(also known as necrotizing autoimmune myopathy or immune-mediated necrotizing myopathy)

A diagnosis of necrotizing myopathy should be considered for patients presenting with no skin symptoms and the following criteria:

  • Symmetrical muscle weakness in the shoulders/upper arms or hips/upper legs and trunk
  • Elevation of serum levels of skeletal muscle-associated enzymes: CK, aldolase, lactate dehydrogenase (LD or LDH), transaminases (ALT/SGPT and AST/SGOT)
  • Muscle pain on grasping or spontaneous pain
  • The triad of muscle-related changes on EMG:
    • Short, small, low-amplitude polyphasic motor unit potentials
    • Fibrillation potentials, even at rest
    • Bizarre high-frequency repetitive discharges
  • Positive for any of the myositis-specific autoantibodies
  • Nondestructive arthritis or arthralgias
  • Signs of systemic inflammation
    • Fever
    • Elevated serum C-reactive protein (CRP) level, or
    • Accelerated erythrocyte sedimentation rate (ESR)

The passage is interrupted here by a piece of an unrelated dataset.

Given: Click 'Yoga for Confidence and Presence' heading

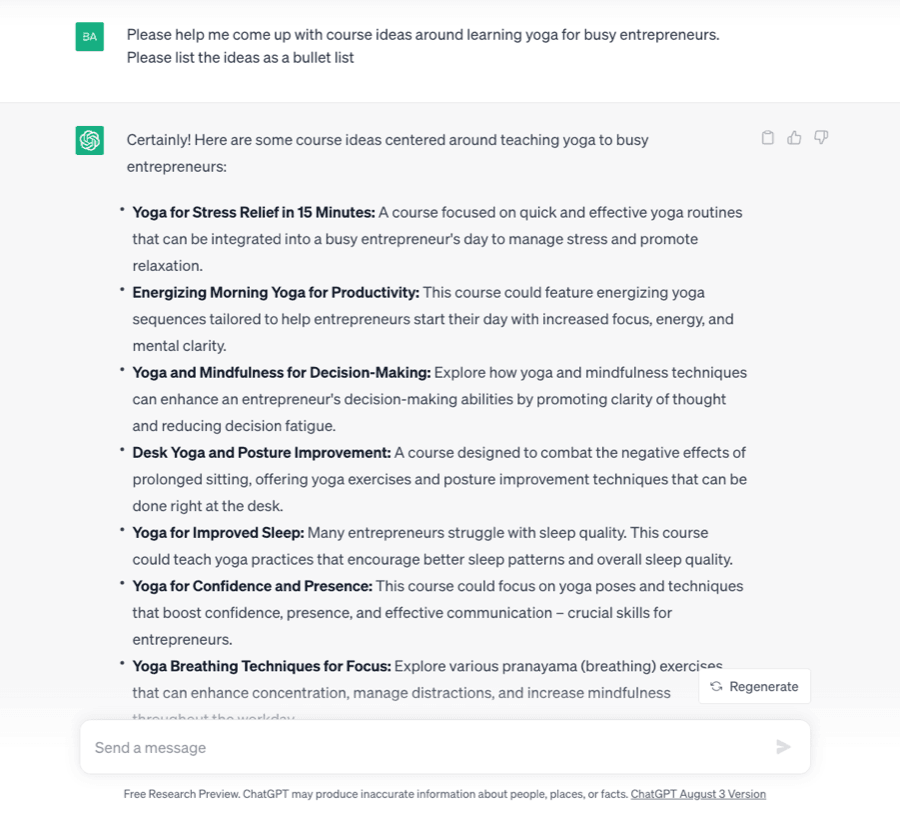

  • Muscle biopsy findings that include many necrotic muscle fibers as the predominant abnormal histological feature. Inflammatory cells are or only sparse perivascular, perimysial infiltrate is not evident. Membrane attack complex deposition on small blood vessels or pipestem capillaries on endomysium may be seen, but tubuloreticular inclusions in endothelial cells are uncommon or not evident.